Pedido 1.
Responde estas preguntas sobre el texto acerca de la novela de Sacheri:
(a) ¿Adónde pensaba viajar Federico con sus hijos antes de la llamada?
(b) ¿Cuántos días dura el viaje hacia el entierro?
(c) ¿En qué año se jugó el Primer Torneo Interdivisional de Fútbol?
Pedido 2. Devuelve sin cambios el fragmento del texto acerca de la novela de Sacheri que empieza en "En cuatro días" y termina en "y como individuos.".

Federico Benítez, 50 años, separado, padre de dos adolescentes, Joel y Candela, ha planificado con sus hijos un viaje a las Cataratas del Iguazú. Pero el sábado de la partida una repentina llamada telefónica cambia los planes. Ahora el destino es un pueblito perdido en la Patagonia profunda, donde ha muerto la profesora Muzopappa, una figura que por alguna razón que sus hijos ignoran, ha sido clave en la vida de Federico. A partir de allí la historia se desarrollará en dos tiempos: el presente en que Joel y Candela a bordo del auto de su padre se dejan arrastrar de mala gana por él hacia el hielo y la nieve vestidos de verano y el relato de la propia adolescencia de Federico en el Colegio Nacional Normal Superior Augusto del Manso, donde en 1983, participó del Primer Torneo Interdivisional de Fútbol.
En cuatro días de viaje hacia el entierro, el relato del pasado de Federico les permitirá a sus hijos descubrir a un padre desconocido, modelado en el sufrimiento al que lo condenaron la indiferencia absoluta de su madre, la violencia de su abuelo y la falta de comunicación con los adultos, a excepción de la profesora Muzopappa.
Este es, a grandes rasgos, el núcleo de la última novela de Eduardo Sacheri, El funcionamiento general del mundo (Alfaguara), en la que vuelve al fútbol para tomarlo como experiencia transformadora capaz de modificar la percepción del mundo. El año del torneo, por supuesto, no fue elegido al azar. Es el año de acceso a una democracia incipiente en la que aún resuenan ecos de un pasado feroz que nos atravesó como sociedad y como individuos.

Datos mostrados.
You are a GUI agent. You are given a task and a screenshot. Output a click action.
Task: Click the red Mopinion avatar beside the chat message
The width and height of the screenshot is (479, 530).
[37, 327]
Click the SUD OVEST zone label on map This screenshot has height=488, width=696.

* * *

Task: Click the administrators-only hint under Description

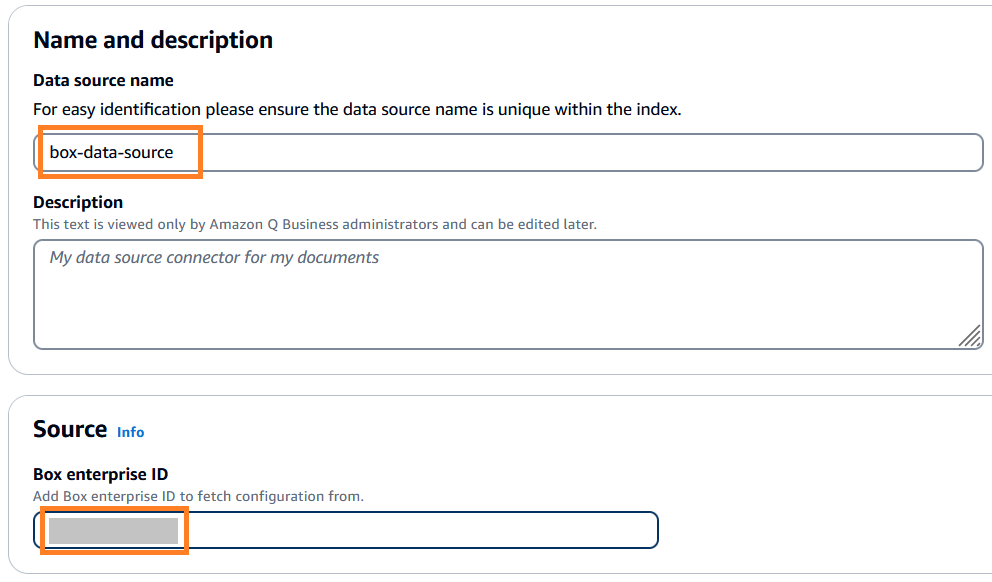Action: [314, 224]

Respuesta 1.
(a) A las Cataratas del Iguazú.
(b) Cuatro días.
(c) En 1983.

Respuesta 2.
En cuatro días de viaje hacia el entierro, el relato del pasado de Federico les permitirá a sus hijos descubrir a un padre desconocido, modelado en el sufrimiento al que lo condenaron la indiferencia absoluta de su madre, la violencia de su abuelo y la falta de comunicación con los adultos, a excepción de la profesora Muzopappa.
Este es, a grandes rasgos, el núcleo de la última novela de Eduardo Sacheri, El funcionamiento general del mundo (Alfaguara), en la que vuelve al fútbol para tomarlo como experiencia transformadora capaz de modificar la percepción del mundo. El año del torneo, por supuesto, no fue elegido al azar. Es el año de acceso a una democracia incipiente en la que aún resuenan ecos de un pasado feroz que nos atravesó como sociedad y como individuos.